Sanders “Medicare for All” Bill
Sen. Bernie Sanders’ (I-VT) Medicare for All bill proposes to establish a single-payer health system that would be phased in by a gradual reduction of the eligibility age for Medicare. The bill proposes to significantly expand benefits required by coverage offerings and reduce consumer cost sharing requirements. While there is no score expected from CBO, Sanders’ webpage indicates the plan is estimated to cost $1.38 trillion annually. While financing for the bill is somewhat unclear, Sanders has proposed funding could come through increased taxes and elimination of certain tax deductions. The bill has 16 Democratic cosponsors, but is not expected to be taken up by the current Congress.

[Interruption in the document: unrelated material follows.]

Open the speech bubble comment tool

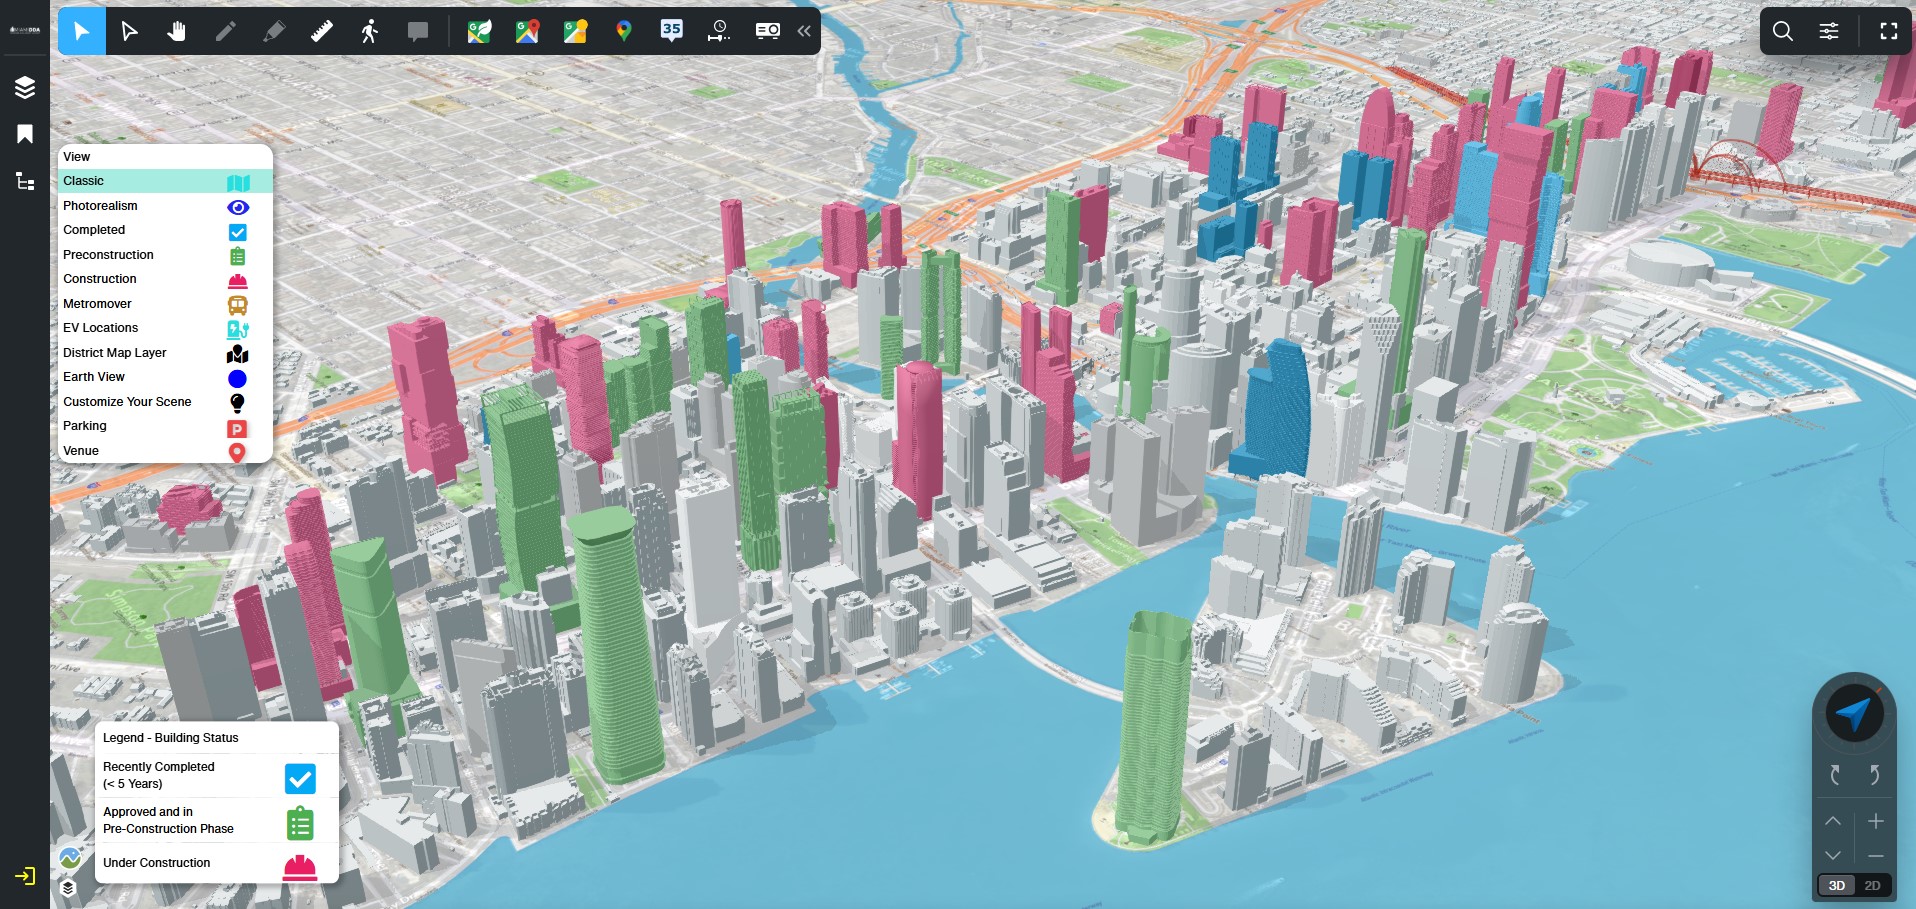(418, 31)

Other Emerging Proposals: Public Program Buy-Ins
Although no legislative language has been put forth yet, other senators have proposed ideas to allow individuals to buy-in to public coverage programs. Sen. Brian Schatz (D-HI) is working on a bill that would provide states with the option of opening up their Medicaid programs to uninsured individuals of any income level who are interested in purchasing coverage. Also, Sen. Chris Murphy (D-CT) is reportedly developing legislation for a Medicare buy-in option for all individuals regardless of age.